Setup Guide

This document describes how to setup all the dependencies to run the notebooks in this repository.

The recommended environment to run these notebooks is the Azure Data Science Virtual Machine (DSVM). Since a considerable number of the algorithms rely on deep learning, it is recommended to use a GPU DSVM.

For training at scale, operationalization or hyperparameter tuning, it is recommended to use Azure ML.

Compute Environments

Depending on the type of NLP system and the notebook that needs to be run, there are different computational requirements. Currently, this repository supports Python CPU and Python GPU. A conda environment YAML file can be generated for either CPU or GPU environments as shown below in the Dependencies Setup section.

Setup Guide for Local or DSVM Machines

Requirements

A machine running Linux, MacOS or Windows.
On Windows, Microsoft Visual C++ 14.0 is required for building certain packages. Download Microsoft Visual C++ Build Tools here.
Miniconda or Anaconda with Python version >= 3.6.
- This is pre-installed on Azure DSVM such that one can run the following steps directly. To setup on your local machine, Miniconda is a quick way to get started.
- It is recommended to update conda to the latest version: conda update -n base -c defaults conda

NOTE: Windows machines are not FULLY SUPPORTED. Please use at your own risk.

Dependencies Setup

We provide a script, generate_conda_file.py, to generate a conda-environment yaml file which you can use to create the target environment using the Python version 3.6 with all the correct dependencies.

Assuming the repo is cloned as nlp in the system, to install a default (Python CPU) environment:

cd nlp
python tools/generate_conda_file.py
conda env create -f nlp_cpu.yaml

You can specify the environment name as well with the flag -n.
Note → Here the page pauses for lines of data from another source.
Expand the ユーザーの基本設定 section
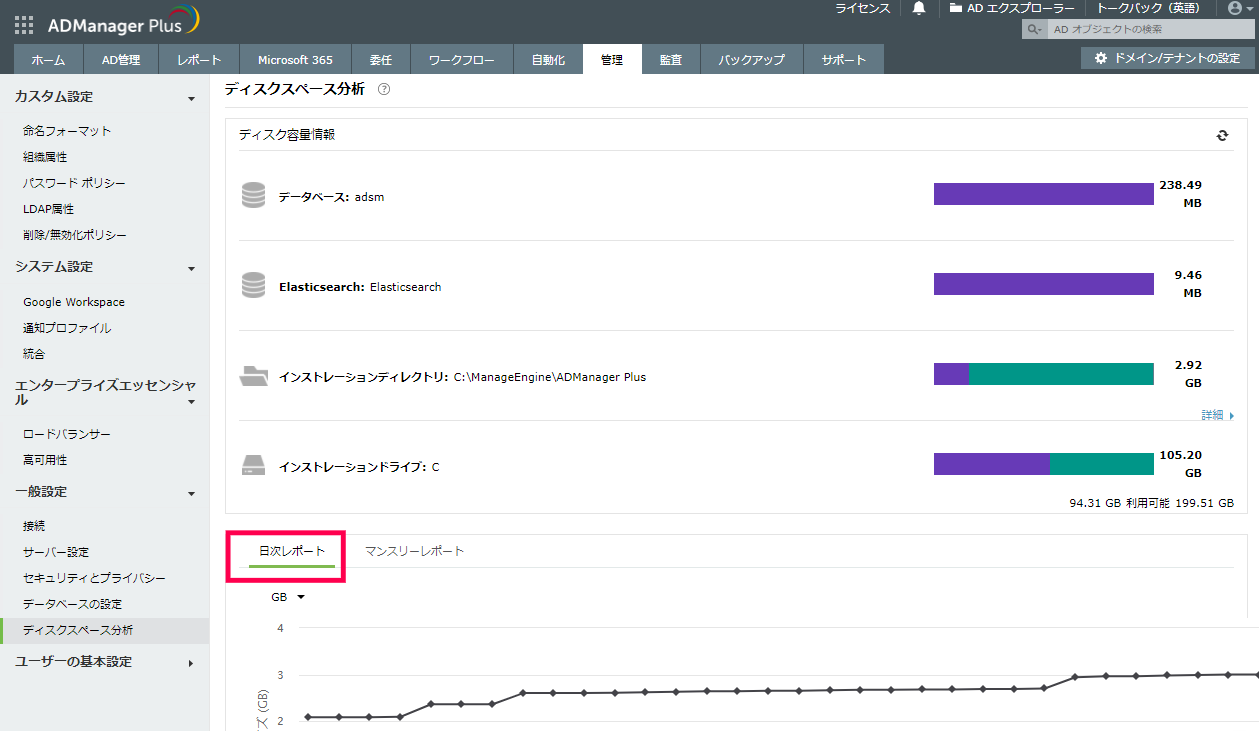Screen dimensions: 1259x731 click(x=191, y=663)
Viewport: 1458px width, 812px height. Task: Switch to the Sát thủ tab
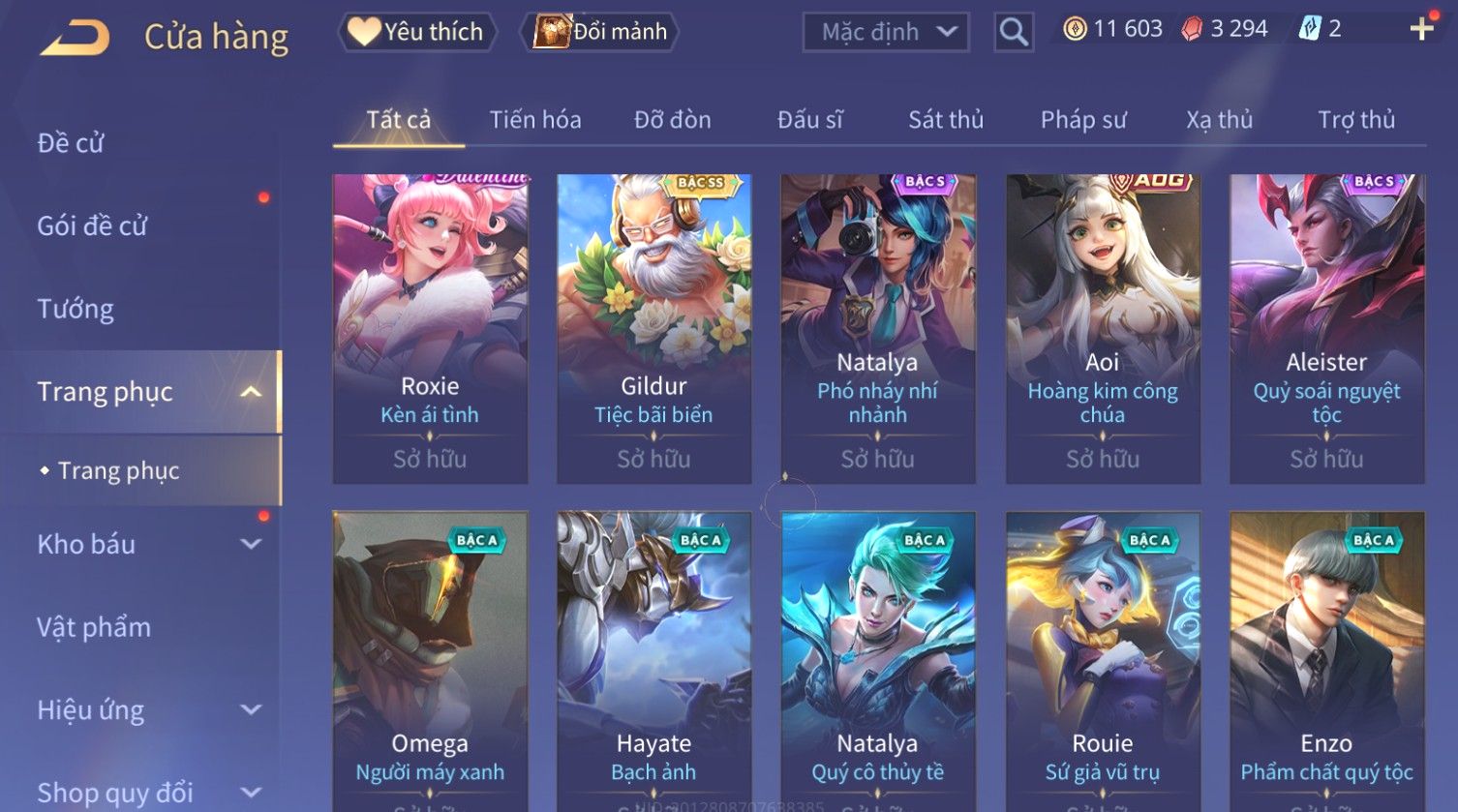click(x=945, y=120)
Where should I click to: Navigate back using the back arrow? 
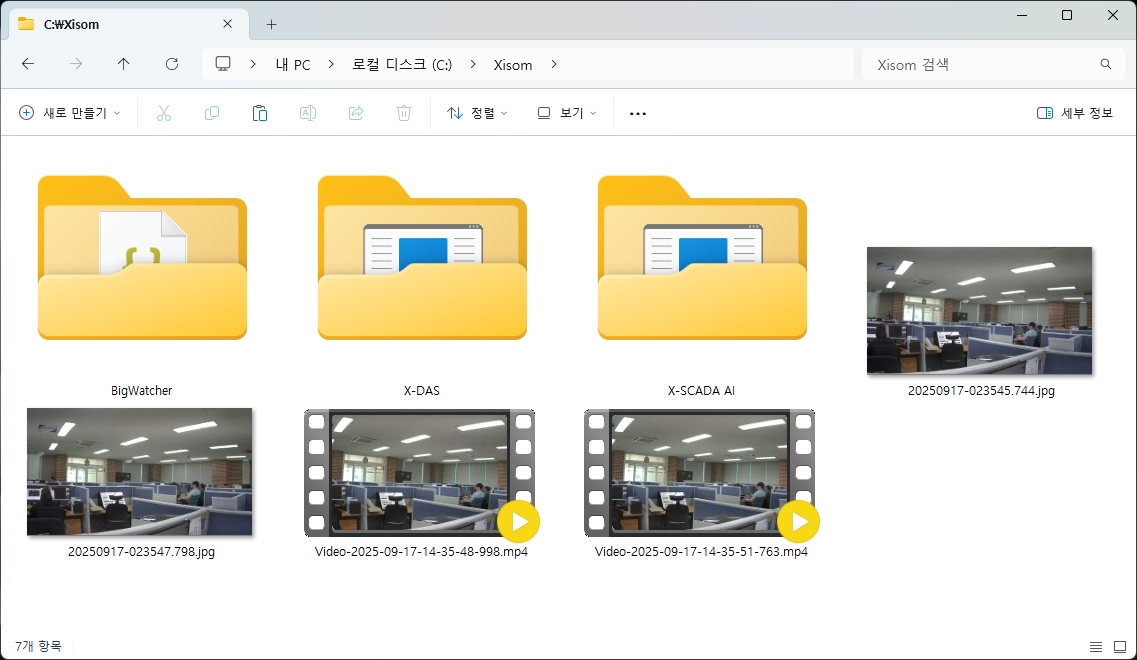[x=28, y=64]
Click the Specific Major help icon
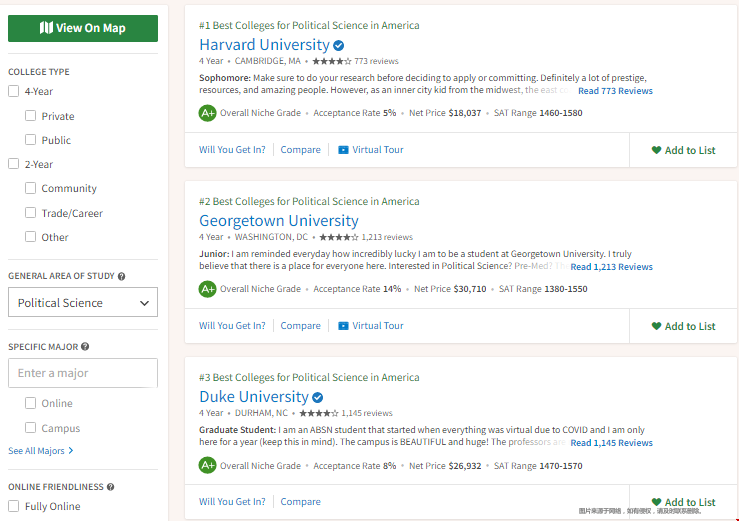 85,347
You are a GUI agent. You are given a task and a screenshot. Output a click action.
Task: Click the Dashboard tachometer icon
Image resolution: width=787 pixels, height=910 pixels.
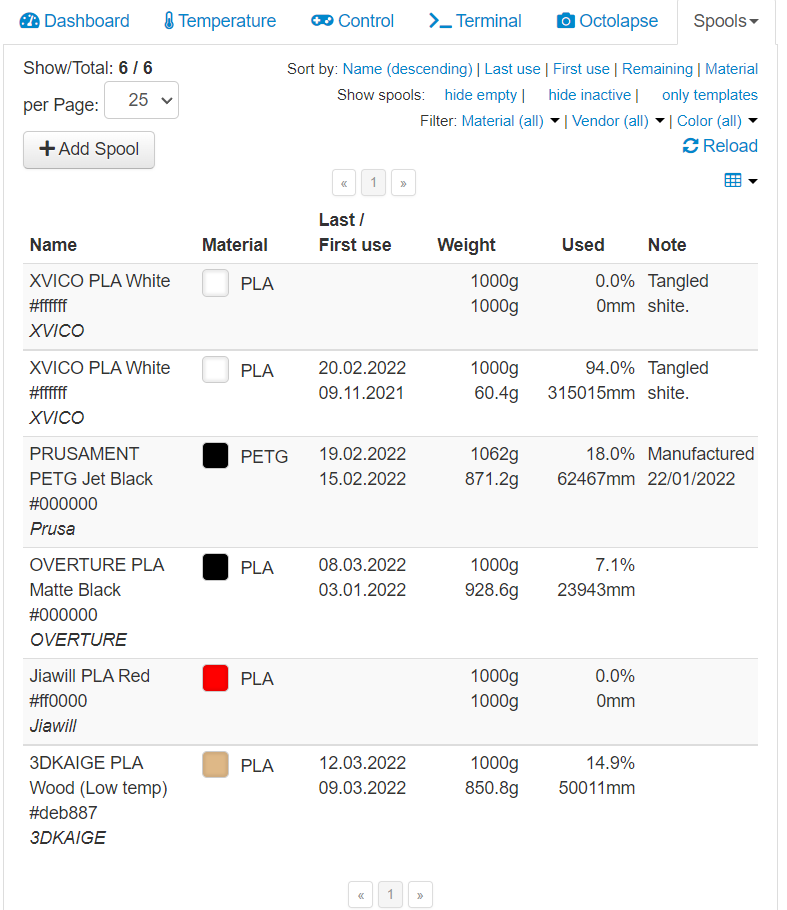click(29, 20)
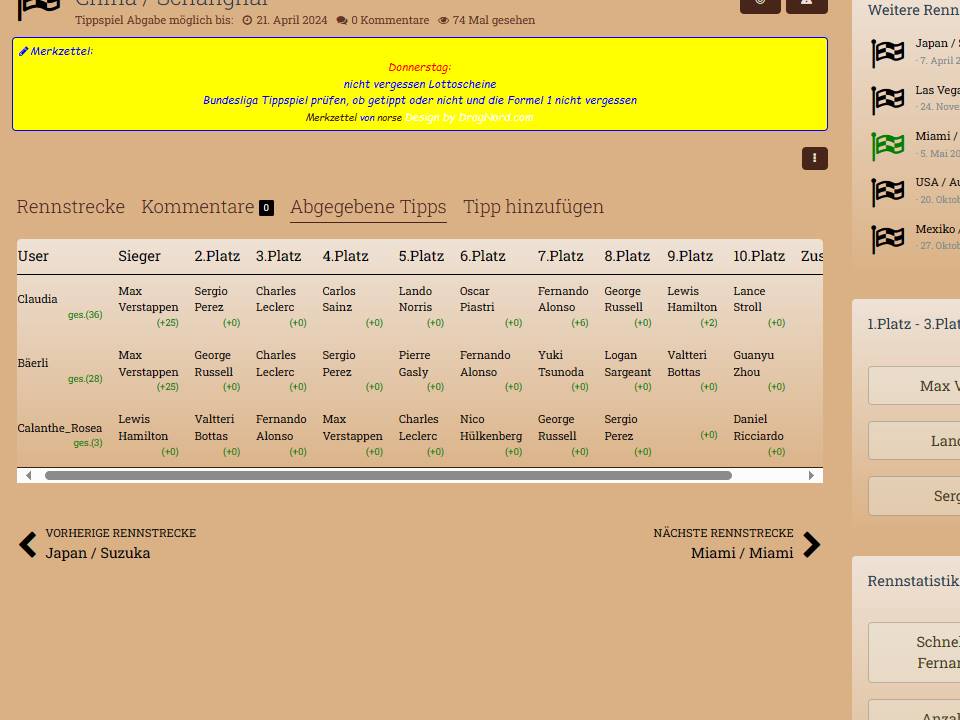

Click on the following menus to see how to install the Python GPU environment:

Python GPU environment on Linux, MacOS

Assuming that you have a GPU machine, to install the Python GPU environment, which by default installs the CPU environment:

cd nlp
python tools/generate_conda_file.py --gpu
conda env create -n nlp_gpu -f nlp_gpu.yaml

Python GPU environment on Windows

Assuming that you have an Azure GPU DSVM machine, here are the steps to setup the Python GPU environment:

Make sure you have CUDA Toolkit version 9.0 above installed on your Windows machine. You can run the command below in your terminal to check.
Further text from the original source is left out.